Children growing up is no easy task for any parent. When they are young, they tend to be with you all of the time or you always know where they are and who they are talking to. It's a wonderful time to look back on, but it soon comes to a close and you start to lose control.
Your children can talk to friends through their phones and via a number of different networks, and I have always been inclined to give them their own privacy and to let them control their destinies. It's a lovely theory, but sadly it does not always play out as intended.
We have taken necessary steps to ensure that they use technology wisely. Neither has Facebook accounts, but my daughter is allowed to use Instagram and FaceTime with her friends. My son uses Snapchat and other networks, but he has reached a point where I am not too concerned.
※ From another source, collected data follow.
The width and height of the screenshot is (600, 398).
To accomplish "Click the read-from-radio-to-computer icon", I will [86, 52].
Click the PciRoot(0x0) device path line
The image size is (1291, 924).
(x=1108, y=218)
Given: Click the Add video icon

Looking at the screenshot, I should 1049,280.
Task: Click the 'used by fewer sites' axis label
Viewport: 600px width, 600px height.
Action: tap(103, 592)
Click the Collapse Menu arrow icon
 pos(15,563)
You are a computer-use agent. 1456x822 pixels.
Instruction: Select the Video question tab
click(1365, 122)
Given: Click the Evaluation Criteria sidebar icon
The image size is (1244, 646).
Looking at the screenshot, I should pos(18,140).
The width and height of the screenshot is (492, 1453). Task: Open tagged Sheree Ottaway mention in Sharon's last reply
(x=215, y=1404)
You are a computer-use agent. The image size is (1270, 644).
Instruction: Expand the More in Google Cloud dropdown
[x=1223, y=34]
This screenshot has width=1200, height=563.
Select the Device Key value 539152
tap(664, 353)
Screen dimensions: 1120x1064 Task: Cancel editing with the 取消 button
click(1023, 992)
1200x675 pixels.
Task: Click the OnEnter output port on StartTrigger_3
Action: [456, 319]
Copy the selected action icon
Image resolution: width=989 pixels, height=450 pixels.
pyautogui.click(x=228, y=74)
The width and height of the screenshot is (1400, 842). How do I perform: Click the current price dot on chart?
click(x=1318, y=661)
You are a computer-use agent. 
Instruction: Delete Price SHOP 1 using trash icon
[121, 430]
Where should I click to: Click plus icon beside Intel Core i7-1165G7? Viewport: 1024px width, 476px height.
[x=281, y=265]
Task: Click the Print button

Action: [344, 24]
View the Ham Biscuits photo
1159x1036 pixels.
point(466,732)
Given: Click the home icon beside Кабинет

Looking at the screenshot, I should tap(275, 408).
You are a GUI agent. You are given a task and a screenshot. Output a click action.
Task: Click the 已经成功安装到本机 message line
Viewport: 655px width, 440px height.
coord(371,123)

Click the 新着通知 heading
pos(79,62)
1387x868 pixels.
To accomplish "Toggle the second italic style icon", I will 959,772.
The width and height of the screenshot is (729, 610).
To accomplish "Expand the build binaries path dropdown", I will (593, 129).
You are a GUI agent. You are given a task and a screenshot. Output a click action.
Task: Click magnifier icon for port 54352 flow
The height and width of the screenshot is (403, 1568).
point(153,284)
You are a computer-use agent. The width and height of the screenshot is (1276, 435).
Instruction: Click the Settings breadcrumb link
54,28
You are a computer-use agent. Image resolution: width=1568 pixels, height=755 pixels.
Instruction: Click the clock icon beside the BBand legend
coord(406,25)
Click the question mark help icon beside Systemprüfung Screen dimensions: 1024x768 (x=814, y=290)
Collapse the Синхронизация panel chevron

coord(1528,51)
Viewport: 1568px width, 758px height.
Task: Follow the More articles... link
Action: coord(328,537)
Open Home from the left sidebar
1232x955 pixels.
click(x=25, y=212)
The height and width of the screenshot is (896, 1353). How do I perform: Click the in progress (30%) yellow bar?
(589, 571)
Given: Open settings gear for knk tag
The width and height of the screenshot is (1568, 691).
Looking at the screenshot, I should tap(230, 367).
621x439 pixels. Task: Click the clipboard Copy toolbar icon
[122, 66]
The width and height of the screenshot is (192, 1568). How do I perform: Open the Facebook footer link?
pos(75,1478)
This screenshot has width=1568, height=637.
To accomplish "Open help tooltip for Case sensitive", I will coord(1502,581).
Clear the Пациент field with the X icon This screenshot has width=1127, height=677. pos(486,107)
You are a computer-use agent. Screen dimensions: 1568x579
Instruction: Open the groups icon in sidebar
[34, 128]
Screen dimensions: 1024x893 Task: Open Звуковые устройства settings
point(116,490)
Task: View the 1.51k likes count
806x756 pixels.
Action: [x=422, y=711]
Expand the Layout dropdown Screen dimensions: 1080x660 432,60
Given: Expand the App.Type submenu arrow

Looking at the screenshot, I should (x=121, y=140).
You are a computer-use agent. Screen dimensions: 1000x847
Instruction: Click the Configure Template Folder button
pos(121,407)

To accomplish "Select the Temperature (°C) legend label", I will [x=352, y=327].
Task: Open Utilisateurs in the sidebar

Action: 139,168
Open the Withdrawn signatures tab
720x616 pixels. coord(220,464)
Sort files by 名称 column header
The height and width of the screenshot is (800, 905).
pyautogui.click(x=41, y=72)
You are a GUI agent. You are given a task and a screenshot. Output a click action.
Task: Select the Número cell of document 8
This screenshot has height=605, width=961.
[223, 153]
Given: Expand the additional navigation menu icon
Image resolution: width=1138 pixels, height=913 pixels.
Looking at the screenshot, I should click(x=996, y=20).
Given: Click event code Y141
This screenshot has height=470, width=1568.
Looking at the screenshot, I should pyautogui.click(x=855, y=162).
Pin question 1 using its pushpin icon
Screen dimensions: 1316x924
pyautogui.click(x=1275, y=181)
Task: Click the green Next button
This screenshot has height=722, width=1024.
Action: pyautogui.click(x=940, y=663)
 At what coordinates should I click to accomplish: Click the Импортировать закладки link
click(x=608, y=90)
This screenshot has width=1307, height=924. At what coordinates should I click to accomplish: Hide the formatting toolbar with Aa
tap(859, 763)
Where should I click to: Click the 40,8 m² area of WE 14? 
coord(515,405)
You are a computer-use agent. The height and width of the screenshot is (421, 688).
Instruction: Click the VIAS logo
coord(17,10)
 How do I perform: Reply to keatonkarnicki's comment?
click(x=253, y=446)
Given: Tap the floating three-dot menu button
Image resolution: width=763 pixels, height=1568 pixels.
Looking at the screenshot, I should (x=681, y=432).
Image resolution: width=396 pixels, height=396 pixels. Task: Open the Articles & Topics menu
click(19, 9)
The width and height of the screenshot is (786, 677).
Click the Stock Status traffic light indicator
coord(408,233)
He is now 14 and his personality is a bit like mine. His friends can have banter with him and call him every name under the sun and he really does not care. It just washes over him because deep down he is ultra-confident in himself and appears to genuinely believe that he is above it all. Some see it as arrogance, and maybe it is, but I do not worry about him because the world is what it is to him and he appears to understand what is going on much more than should be expected of someone so young. This naturally means that we worry less about him.
My daughter, however, who is 11, is having a different problem with technology and despite our best efforts to deal with it, we are seeing first hand how much it can effect someone. She is dyslexic and as such is currently reading books slightly below her reading age. She is also quite immature in how she sees the world and thus still expects everyone to be nice all of the time.
When her friend told her that one of the boys in her class called her a 'retard' on a WhatsApp group chat she got upset. This was followed by a discussion where one of the girls in her class was pushing others to be rude to her the next day at school.
As you can imagine, she was very upset and more so because she has suffered problems for many weeks now and we have already spoken to her teacher about this. She missed a few days sick, which turned out to be her really not wanting to go to school, and we have done everything we can to ensure that she attends every day and to get the right support for her from her school.
There is one girl in particular who is the main ringleader and, how do I put this, obviously has problems if you know what I mean. She called Alice over and over again via FaceTime and would not speak, and yet Alice felt the need to call her back every time. Alice does not understand what is going on really, but it got to the point where I had to block her number and email address because I will not have her bullied at home, a place where she should always be able to feel comfortable even if problems are happening at school.
It struck me that if a child is bullied, it is all so easy for the bullies to contact them using a variety of means 24 hours a day. Even worse, I soon realised that Alice kept checking her phone to see what they were saying about her and always wanted to know what was going on. This naturally upset me because it made me realise my mistake in the past when national stories were written about children who had committed suicide. I always wondered why they let the other children do it and why they continued to be open to such abuse, but now I see that the human desire to know what people are saying about you likely outweighs every other emotion.
When my daughter is at home now she cannot be contacted by the children who are doing this, but it is a constant battle because her genuine friends tend to tell her what is going on with good intentions. I can't hide her from the world because that could be just as damaging, but it is interesting how the rise of mobile technology opens up a child to contact every hour of the day, and some of it is not positive at all. To sum up, we have little control anymore and that is an uneasy feeling for any parent who naturally wants to make their children feel safe.
We will have a meeting with the school again this week and I will explain to them that this will not continue. It is incredibly difficult for them, I understand that, but there are things they can do to contain the situation in school time. The problem, however, is that the technology people like me love so much continues to be negative for so many people who are genuinely decent. I have always defended the tech and blamed the individuals because they will always find a way to hurt others. I guess social networks and mobile tech do give them the space they need, however, to attack in a cowardly fashion.
Perhaps it is a good thing that she understands there are many nasty people in the world at an early age, but it doesn't feel that way at the moment.